Joonseok holds a B.A in Political Science and French Literature from Yonsei University in Seoul, South Korea and a Master of International Affairs (MIA) with a policy concentration in international finance and economic policy from Columbia University. Previously, he worked in the National Assembly in South Korea as a legislative staff.
As an ISEP student fellow, Joonseok is conducting research on power sector reform and rural electrification.
Erin York
ISEP Student Fellow
PhD Candidate in Political Science
Columbia University
Email: [email protected]
Erin York is a Ph.D. candidate at Columbia University with a focus on comparative politics of the Middle East and additional interests in quantitative methods and political economy. Her dissertation project addresses information and legislative accountability in autocratic environments. At ISEP, Erin is currently conducting work on thermal infrastructure and political factors influencing environmental regulation in India. Her research addresses energy infrastructure and the relationship between elected officials and bureaucratic processes.
Erin graduated cum laude from Yale in 2009; following graduation, she spent a year conducting research as a Fulbright Fellow in Damascus, Syria. Prior to joining the political science department at Columbia, she worked as a researcher for the RAND Corporation. She is a recipient of the National Science Foundation Graduate Research Fellowship.
Alice Tianbo Zhang
ISEP Student Fellow
PhD Candidate in Sustainable Development
Columbia University
Website: alicetianbozhang.com
Email: [email protected]
Twitter: @AliceTZhang
Alice Tianbo Zhang is a PhD Candidate in Sustainable Development at the School of International and Public Affairs in Columbia University. Her doctoral research seeks to improve the understanding of how large-scale natural and social processes, such as anthropogenic climate change, natural disasters and development-induced forced migration, affect human welfare and the policy tools available to address the challenges of sustainability. More fundamentally, she is interested in tackling issues of environmental and social justice, especially as they relate to the disparities in health, education and political representation of the disadvantaged and marginalized.

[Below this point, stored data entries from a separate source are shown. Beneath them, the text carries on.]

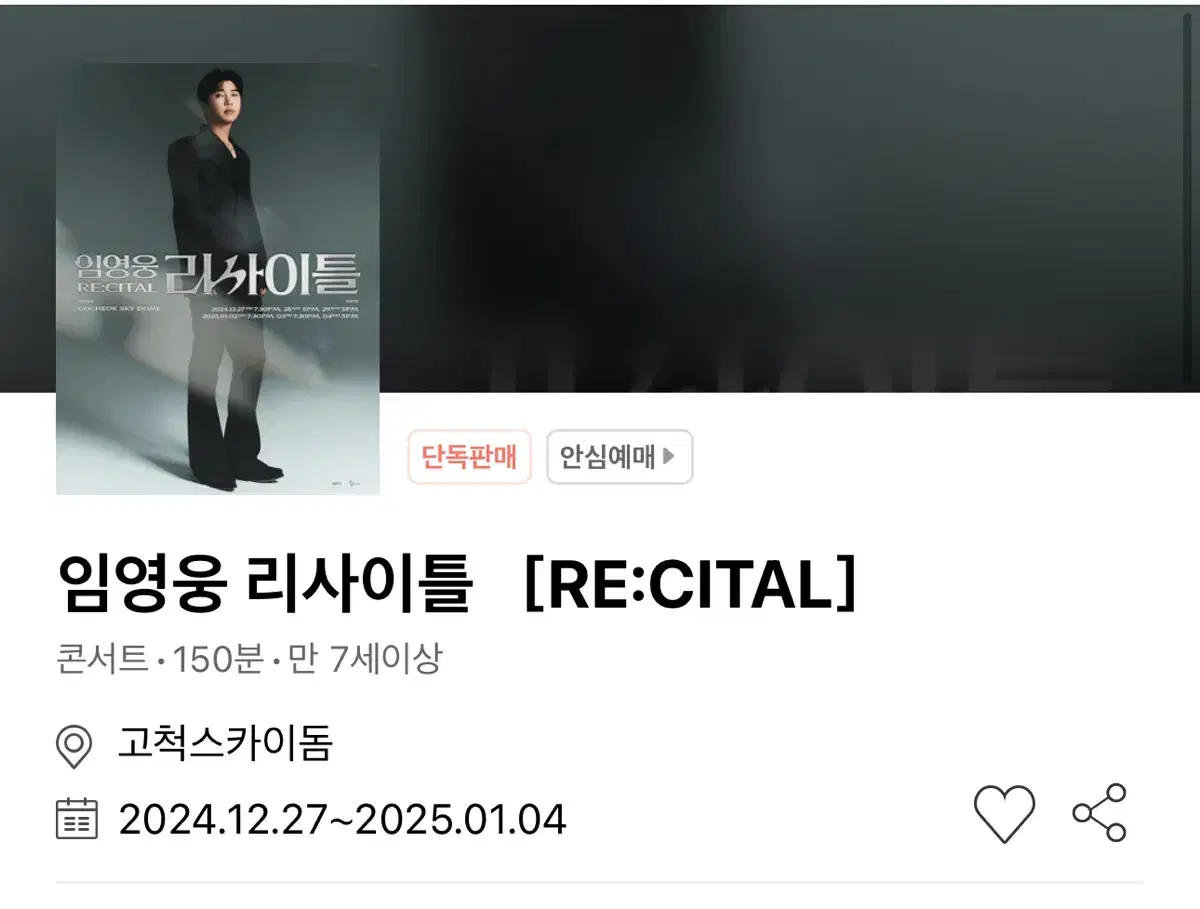Tap the [RE:CITAL] part of title
Viewport: 1200px width, 909px height.
pyautogui.click(x=690, y=586)
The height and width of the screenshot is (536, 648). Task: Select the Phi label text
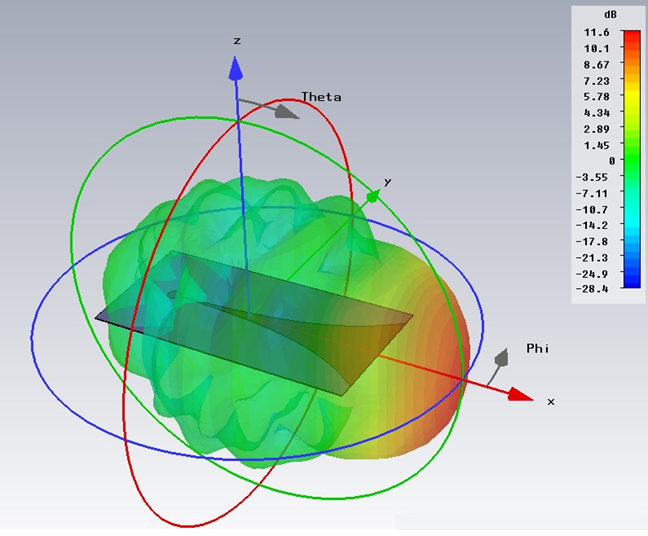click(x=537, y=349)
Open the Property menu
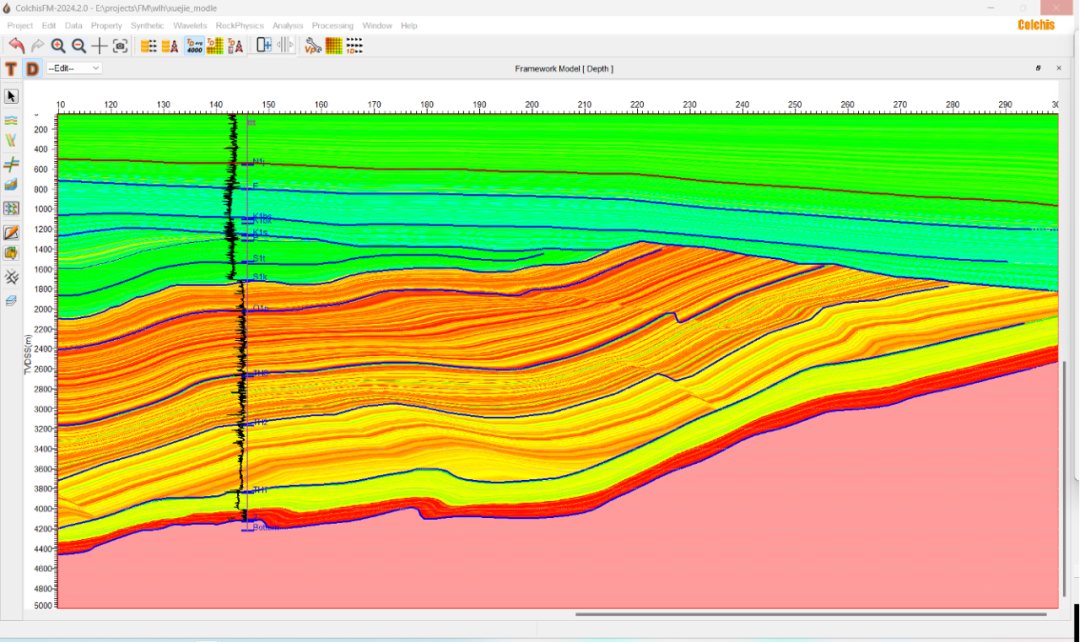The image size is (1080, 642). tap(106, 25)

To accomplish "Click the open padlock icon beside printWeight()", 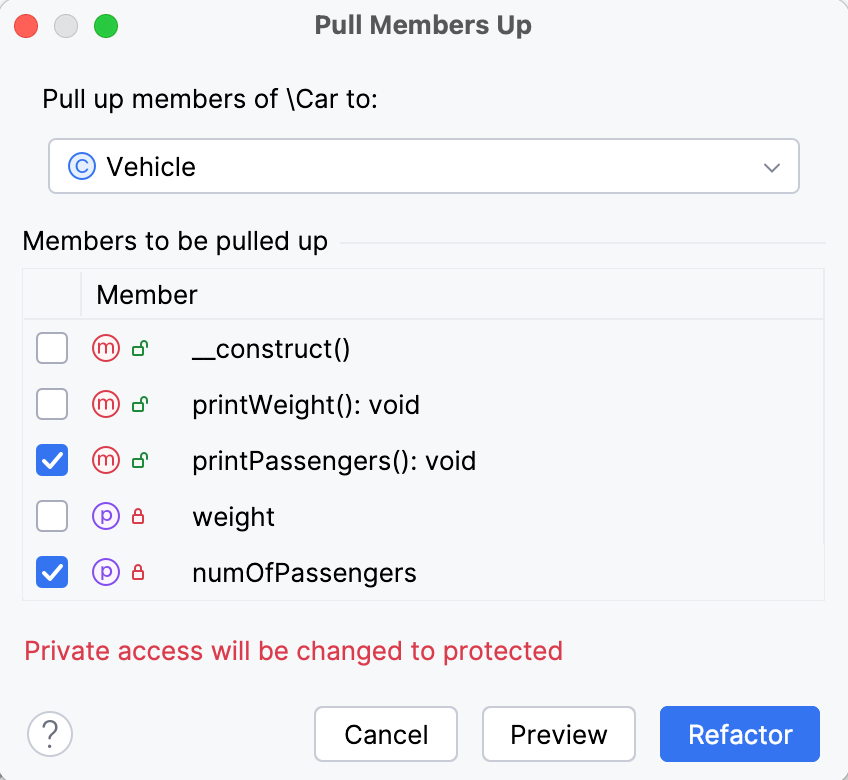I will pyautogui.click(x=141, y=404).
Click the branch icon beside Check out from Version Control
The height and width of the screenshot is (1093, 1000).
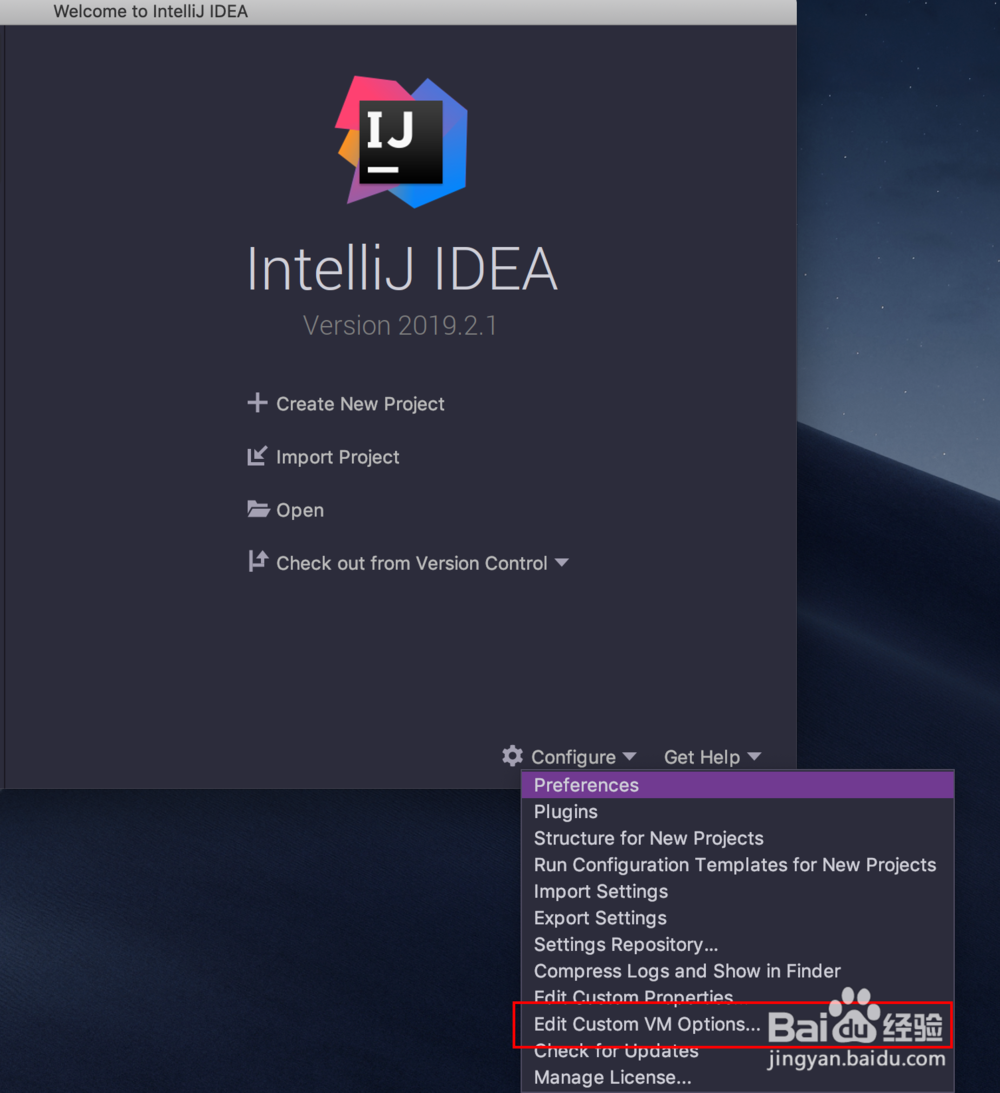tap(257, 562)
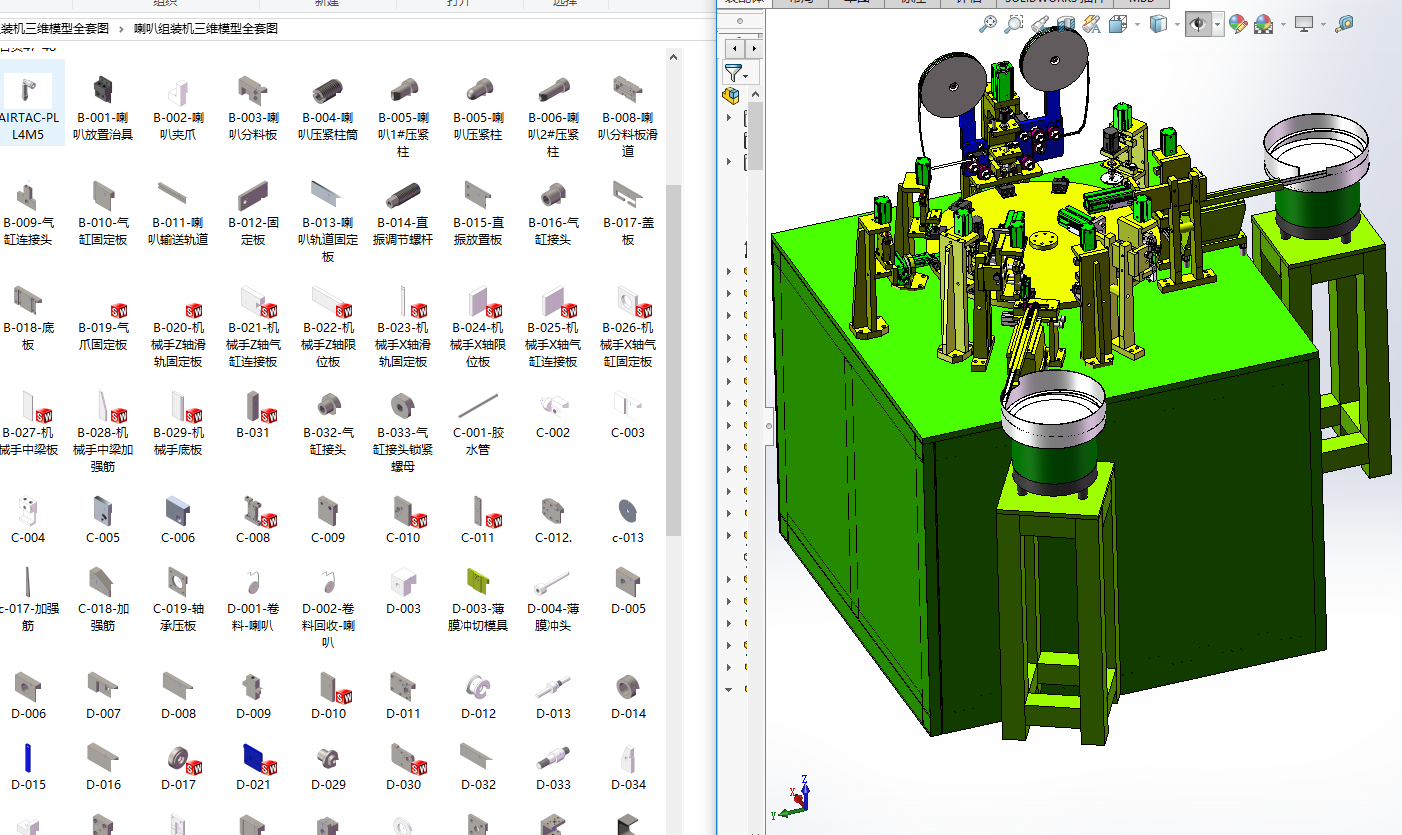Activate the Section View icon

coord(1066,23)
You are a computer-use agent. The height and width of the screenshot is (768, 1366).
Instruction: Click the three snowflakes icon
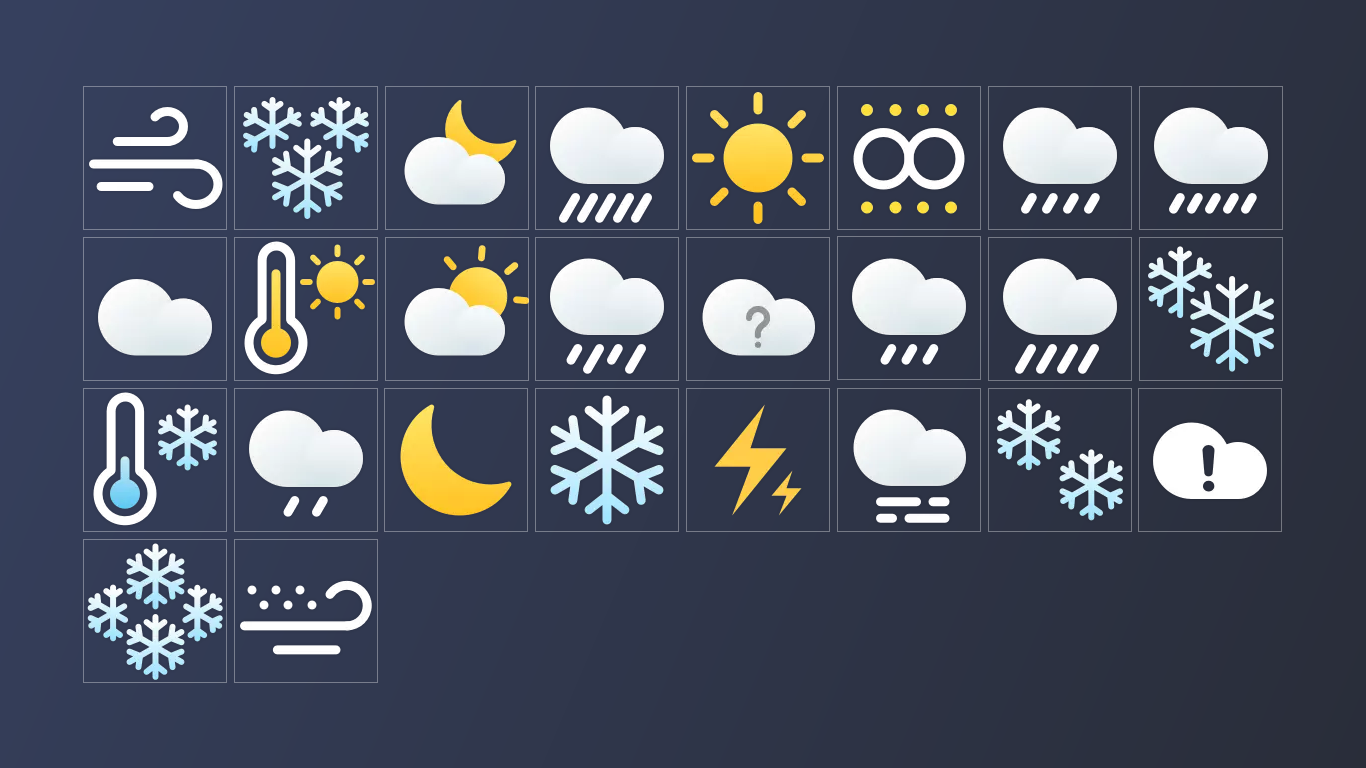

Alice graduated cum laude from the University of California, Berkeley with a B.A in Economics, Statistics and a minor in Public Policy. At Columbia, she has worked for the Institute for Social and Economic Research and Policy (ISERP), the Center on Global Energy Policy (CGEP) and the Earth Institute Research Program on Sustainability Policy and Management (SPM). Previously, she worked in Councilmember Gordon Wozniak’s office in the City of Berkeley on implementing the Berkeley Climate Action Plan.
As an ISEP student fellow, Alice is currently conducting work on global energy infrastructure, specifically on dams.
Noah Zucker
ISEP Student Fellow
PhD Candidate in Political
Columbia University
Email: [email protected]
Twitter: @noahzucker
Noah Zucker is a PhD student in political science at Columbia University, specializing in international relations and comparative politics with an additional focus on quantitative methods. His research interests include democratization, international cooperation, and the economic implications of conflict.
Noah graduated summa cum laude with a BA in international relations from the University of Southern California, where he did research on environmental politics in the Arctic. As an ISEP student fellow, Noah is exploring relationships between democratization, international energy financing, and coal power.